#### [Data entries]
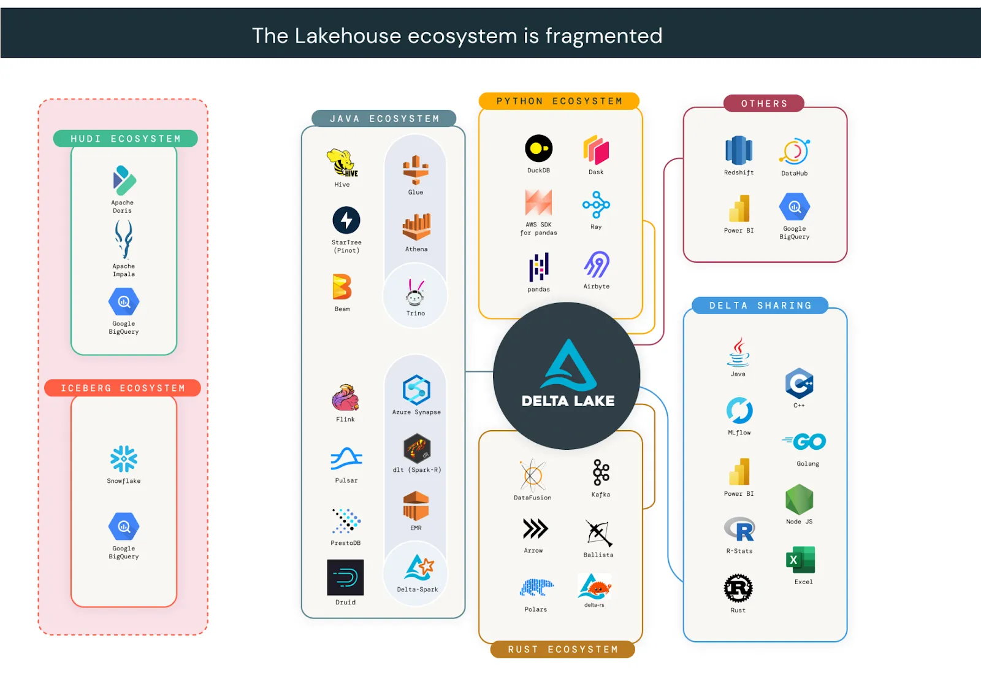Select the Python Ecosystem header label
This screenshot has width=981, height=678.
coord(559,101)
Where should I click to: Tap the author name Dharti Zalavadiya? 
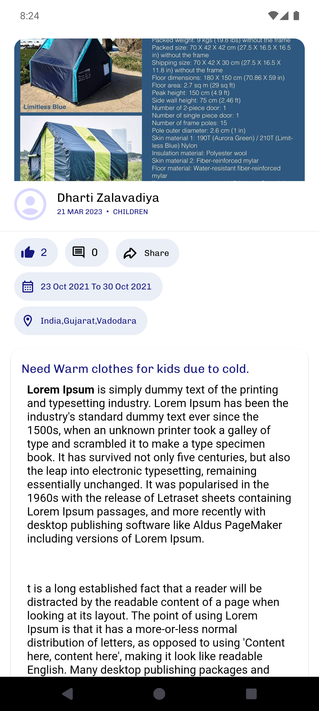tap(108, 198)
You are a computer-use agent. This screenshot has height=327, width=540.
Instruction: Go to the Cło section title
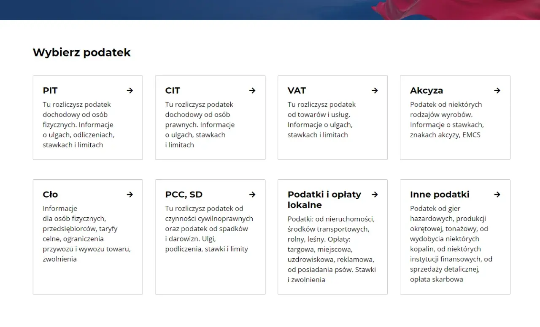click(50, 195)
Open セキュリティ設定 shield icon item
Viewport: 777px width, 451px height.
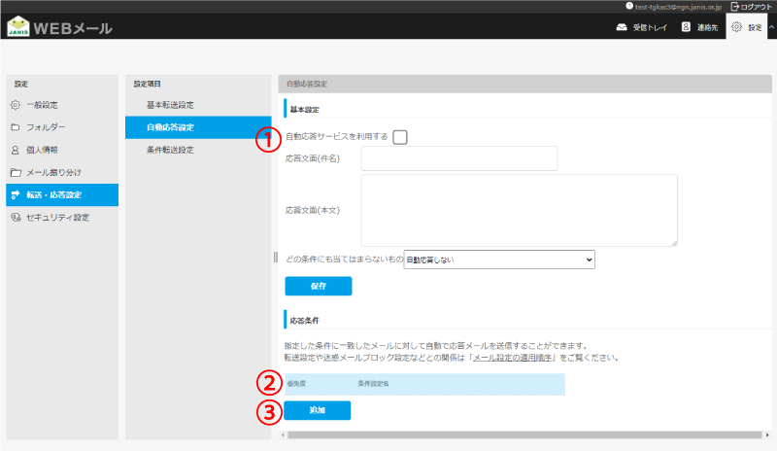coord(16,218)
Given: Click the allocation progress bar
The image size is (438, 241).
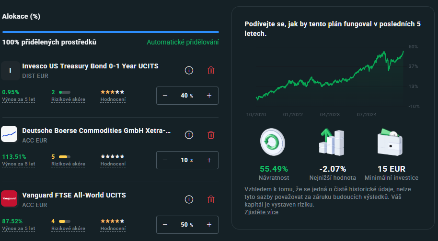Looking at the screenshot, I should pos(110,32).
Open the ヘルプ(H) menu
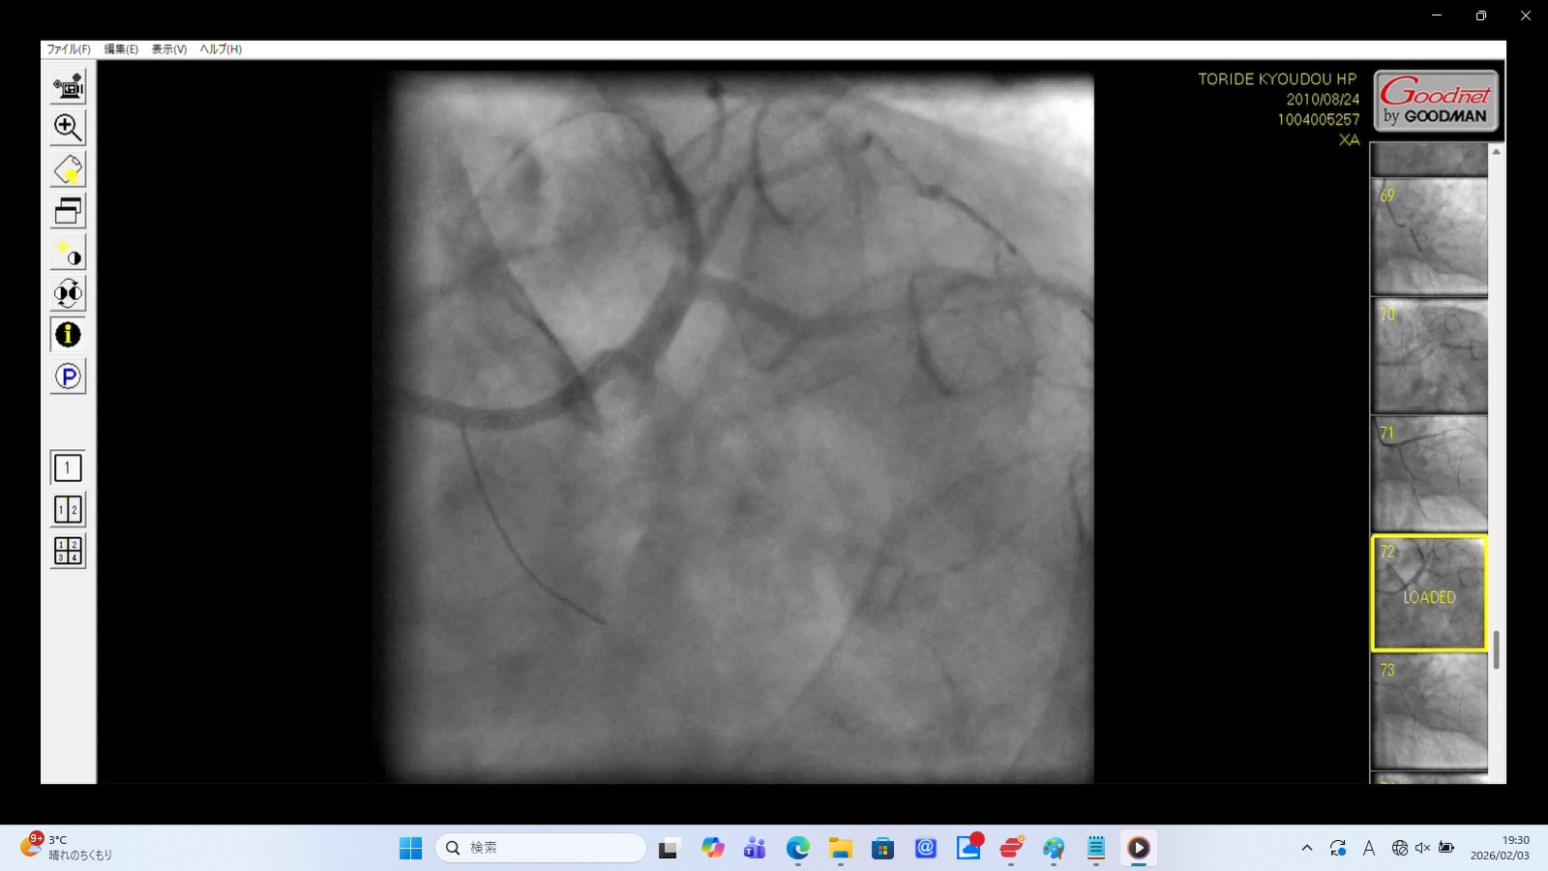Screen dimensions: 1548x871 click(221, 49)
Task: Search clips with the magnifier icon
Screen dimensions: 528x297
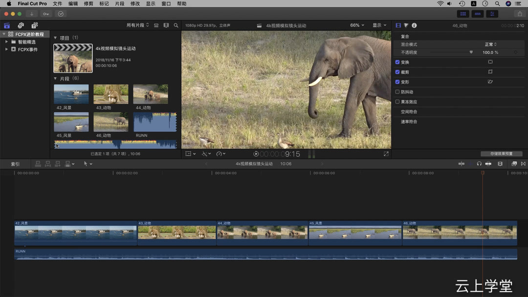Action: [x=176, y=25]
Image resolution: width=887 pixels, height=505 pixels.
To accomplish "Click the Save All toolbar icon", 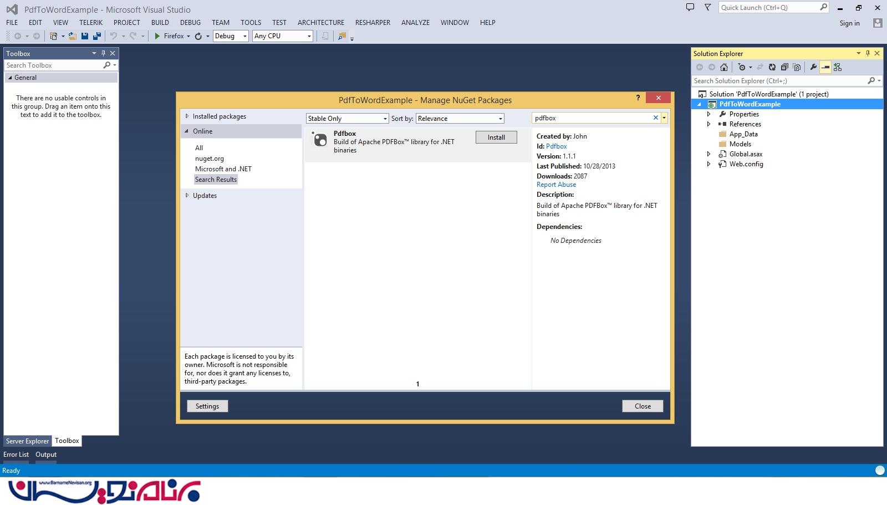I will [x=97, y=36].
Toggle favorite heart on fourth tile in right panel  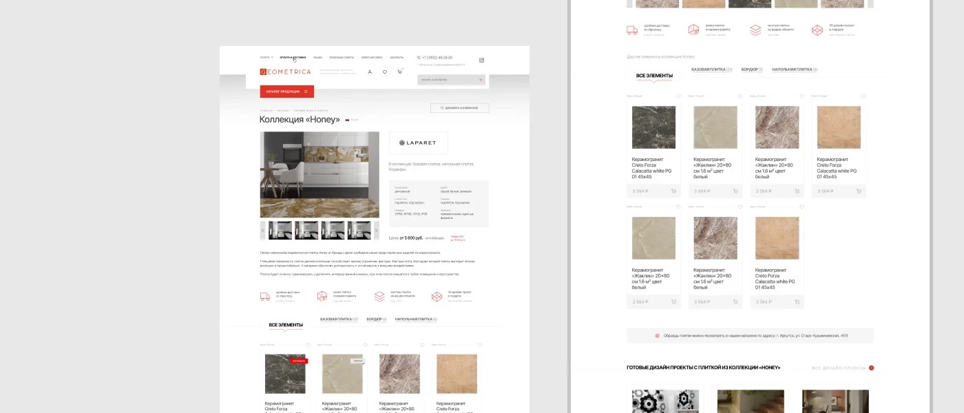[x=863, y=96]
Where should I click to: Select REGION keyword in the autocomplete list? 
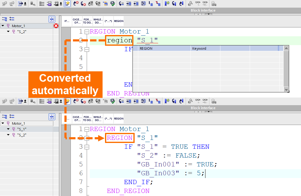[x=146, y=48]
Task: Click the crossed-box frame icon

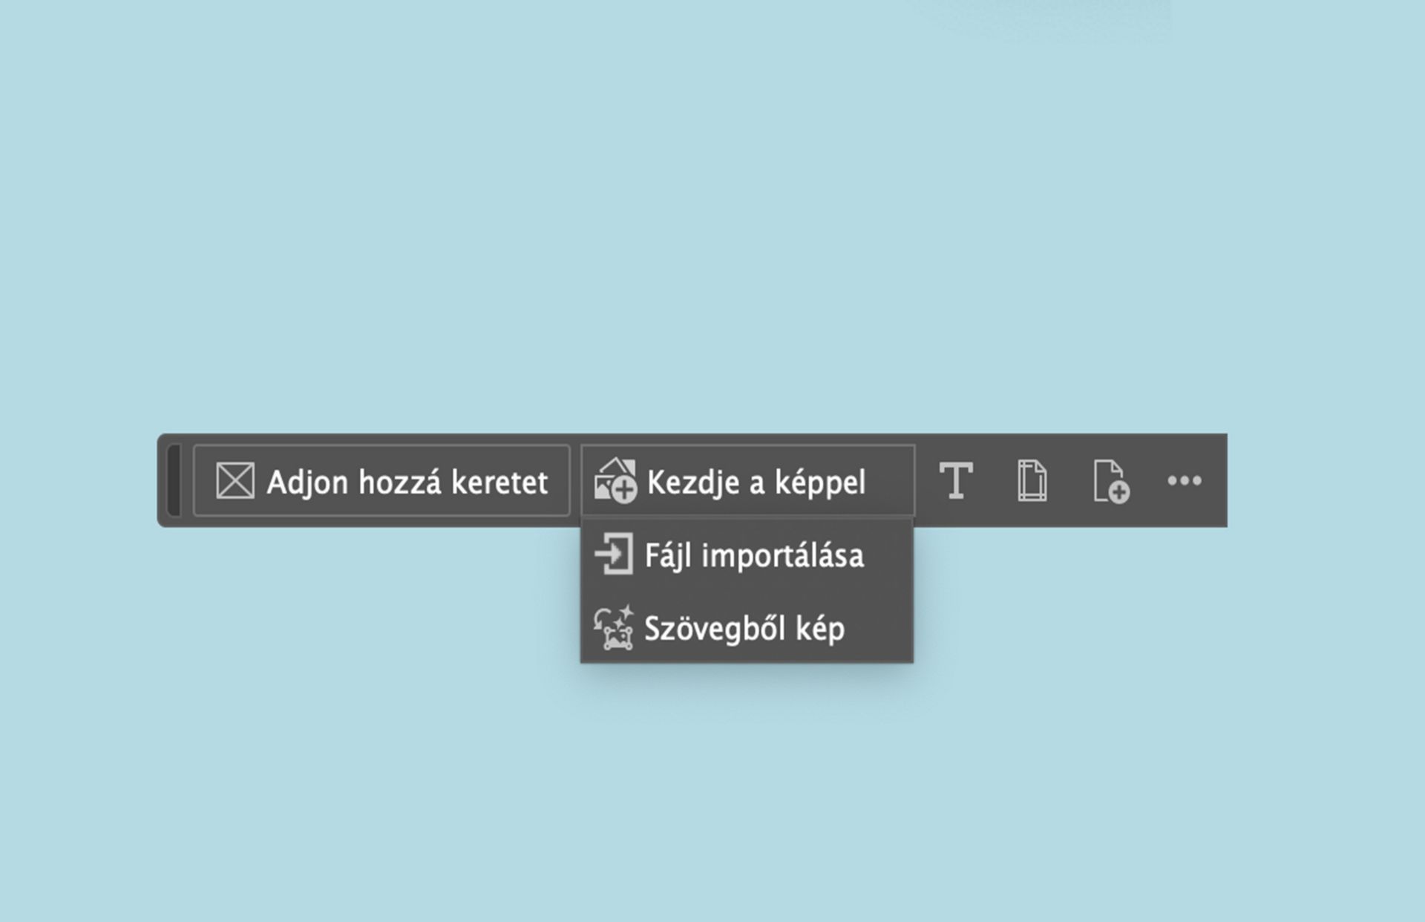Action: (x=235, y=481)
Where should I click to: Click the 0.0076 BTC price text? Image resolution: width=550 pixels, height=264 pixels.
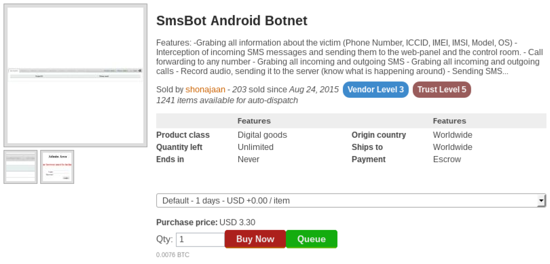tap(172, 255)
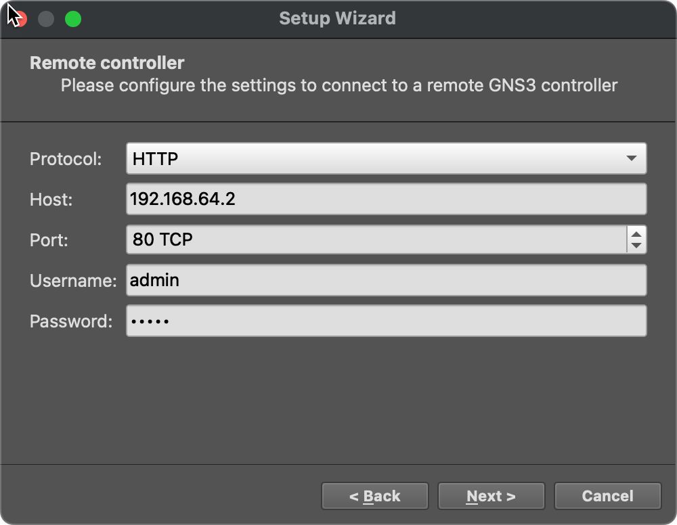Cancel the Setup Wizard
The image size is (677, 525).
tap(607, 496)
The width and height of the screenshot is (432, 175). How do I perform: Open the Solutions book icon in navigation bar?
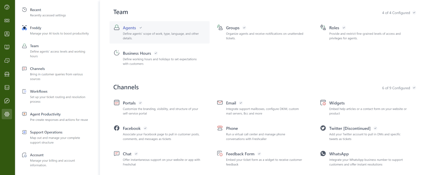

#### [Task objective]
Reproduce the records word for word, beginning at the start of the records and stopping after the line that contains "click(50, 195)". Include that line, and leave the pictures out of your answer.

#### [Exercise response]
Select the Python Ecosystem header label
This screenshot has width=981, height=678.
coord(559,101)
Where should I click to: Tap the author name Dharti Zalavadiya? 
tap(108, 198)
You are a computer-use agent. This screenshot has height=327, width=540.
Instruction: Go to the Cło section title
click(50, 195)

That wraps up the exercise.